### TEXTAUSZUG
Die Strombergstraße im Winter. Das Gebiet zwischen Autobahn und Eisenbahngleisen und zwischen der Ludwigsburger Weststadt, Eglosheim und Asperg ist landwirtschaftlich geprägt – dabei will es der Verein Naturpark West auch belassen. Foto: /factum/Simon Granville

Seit zehn Jahren setzt sich der Verein Naturpark West für den Lebensraum von Tieren und Pflanzen in der Ludwigsburger Weststadt ein. Die Vorsitzende Christine Knoß erzählt vom Einsatz für die Natur – und was drei Studentinnen damit zu tun haben.

Ludwigsburg - Ein Lebensraum für Tiere und Pflanzen – und ein Erholungsgebiet für Menschen: Im Jahr 2009 schlossen sich einige Menschen im Verein Naturpark West zusammen, um die landschaftlich geprägte Grünfläche zwischen der Ludwigsburger Weststadt, Eglosheim und Asperg zu erhalten. In diesem Jahr feiert der Verein sein zehnjähriges Bestehen. Christine Knoß ist die erste Vorsitzende des Vereins.

### ZEILENAUSZÜGE
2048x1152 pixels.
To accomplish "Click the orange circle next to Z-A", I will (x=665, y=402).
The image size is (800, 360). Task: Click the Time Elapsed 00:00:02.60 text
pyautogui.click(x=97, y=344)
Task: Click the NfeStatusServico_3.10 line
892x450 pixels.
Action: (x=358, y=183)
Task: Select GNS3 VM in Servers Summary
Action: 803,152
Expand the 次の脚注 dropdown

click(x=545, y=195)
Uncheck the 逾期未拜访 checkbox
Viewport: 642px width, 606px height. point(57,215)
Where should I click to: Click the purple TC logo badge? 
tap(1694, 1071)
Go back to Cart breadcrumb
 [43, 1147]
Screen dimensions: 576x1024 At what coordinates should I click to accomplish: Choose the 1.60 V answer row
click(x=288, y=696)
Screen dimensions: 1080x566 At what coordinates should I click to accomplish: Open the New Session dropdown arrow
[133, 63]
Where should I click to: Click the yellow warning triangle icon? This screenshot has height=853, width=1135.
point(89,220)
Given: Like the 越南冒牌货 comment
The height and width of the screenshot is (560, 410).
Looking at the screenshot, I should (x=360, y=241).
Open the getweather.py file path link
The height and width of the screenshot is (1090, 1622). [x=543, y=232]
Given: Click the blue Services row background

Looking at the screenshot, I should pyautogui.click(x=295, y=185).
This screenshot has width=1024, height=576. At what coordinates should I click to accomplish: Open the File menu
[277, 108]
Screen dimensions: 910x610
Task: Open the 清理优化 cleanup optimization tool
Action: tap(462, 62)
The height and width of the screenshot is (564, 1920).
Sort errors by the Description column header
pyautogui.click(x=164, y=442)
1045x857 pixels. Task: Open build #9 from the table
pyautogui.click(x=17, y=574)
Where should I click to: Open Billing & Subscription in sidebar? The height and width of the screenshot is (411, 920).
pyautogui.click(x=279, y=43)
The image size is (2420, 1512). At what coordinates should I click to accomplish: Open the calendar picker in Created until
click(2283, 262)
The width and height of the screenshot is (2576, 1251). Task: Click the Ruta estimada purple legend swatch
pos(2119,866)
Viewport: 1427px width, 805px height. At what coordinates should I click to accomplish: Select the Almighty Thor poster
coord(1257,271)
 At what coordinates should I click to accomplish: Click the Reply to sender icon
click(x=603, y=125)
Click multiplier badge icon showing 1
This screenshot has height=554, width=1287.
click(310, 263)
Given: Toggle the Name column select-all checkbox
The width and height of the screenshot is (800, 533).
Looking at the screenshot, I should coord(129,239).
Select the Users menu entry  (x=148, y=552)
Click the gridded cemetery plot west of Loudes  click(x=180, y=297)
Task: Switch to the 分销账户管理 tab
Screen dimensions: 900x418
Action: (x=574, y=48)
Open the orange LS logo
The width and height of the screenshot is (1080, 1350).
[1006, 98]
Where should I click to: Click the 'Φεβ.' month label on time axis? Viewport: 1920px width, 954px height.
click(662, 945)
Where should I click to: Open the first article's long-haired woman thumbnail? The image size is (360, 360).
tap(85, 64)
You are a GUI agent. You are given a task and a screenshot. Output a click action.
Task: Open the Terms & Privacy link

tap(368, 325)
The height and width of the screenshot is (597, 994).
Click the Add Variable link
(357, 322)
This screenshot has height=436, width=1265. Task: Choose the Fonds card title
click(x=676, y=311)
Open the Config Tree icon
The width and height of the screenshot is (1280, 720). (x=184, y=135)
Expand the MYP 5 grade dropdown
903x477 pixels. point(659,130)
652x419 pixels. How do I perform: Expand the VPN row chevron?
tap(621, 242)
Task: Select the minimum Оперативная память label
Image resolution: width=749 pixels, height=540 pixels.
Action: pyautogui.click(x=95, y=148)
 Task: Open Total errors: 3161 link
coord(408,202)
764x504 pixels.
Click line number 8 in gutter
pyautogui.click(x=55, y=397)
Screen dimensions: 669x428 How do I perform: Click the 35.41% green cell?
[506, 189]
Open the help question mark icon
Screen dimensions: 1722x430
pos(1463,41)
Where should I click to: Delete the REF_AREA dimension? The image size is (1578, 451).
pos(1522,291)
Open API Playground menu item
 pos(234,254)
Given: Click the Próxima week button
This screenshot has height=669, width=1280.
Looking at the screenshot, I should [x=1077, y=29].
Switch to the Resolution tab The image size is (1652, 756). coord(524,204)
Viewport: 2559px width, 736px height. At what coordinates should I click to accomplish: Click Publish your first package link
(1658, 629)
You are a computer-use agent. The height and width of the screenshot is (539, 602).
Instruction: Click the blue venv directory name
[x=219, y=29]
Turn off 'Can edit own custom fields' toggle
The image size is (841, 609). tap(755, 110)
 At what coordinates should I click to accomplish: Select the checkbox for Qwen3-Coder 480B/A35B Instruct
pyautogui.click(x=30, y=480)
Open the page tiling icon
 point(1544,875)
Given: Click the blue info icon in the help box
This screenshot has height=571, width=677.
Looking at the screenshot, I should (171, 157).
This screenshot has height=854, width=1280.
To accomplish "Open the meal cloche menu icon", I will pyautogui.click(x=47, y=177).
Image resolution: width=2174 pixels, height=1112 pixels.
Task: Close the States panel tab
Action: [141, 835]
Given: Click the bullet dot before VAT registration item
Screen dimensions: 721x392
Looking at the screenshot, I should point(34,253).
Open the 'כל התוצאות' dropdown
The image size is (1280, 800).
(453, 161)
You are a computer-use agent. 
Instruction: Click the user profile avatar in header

### ZIEL DER ÜBUNG
Kannst du den Bericht über den Verein Naturpark West nach seinem letzten Satz aufgreifen und fortsetzen? Die Zeilen braucht man für diese Aufgabe nicht.

### ANTWORT ZUR ÜBUNG
Frau Knoß, 2005 gab es Bestrebungen, die Strombergstraße als Verbindung zwischen der Weststadt und Eglosheim zu bauen.

Ja, wobei das Thema eine sehr lange Vorgeschichte hat. Schon in meiner Kindheit hat meine Mutter gesagt, dass sie dort eine Straße bauen wollen. Als das anfing vor 40 Jahren, hat sich der Bürgerverein Weststadt gegründet.

2005 wurde die Schutzgemeinschaft Strombergstraße aktiv, die 2008 erstmals den Strombergstraßenlauf veranstaltete. Wie kam es, dass es nicht bei diesem Lauf blieb, sondern letztlich ein Verein gegründet wurde?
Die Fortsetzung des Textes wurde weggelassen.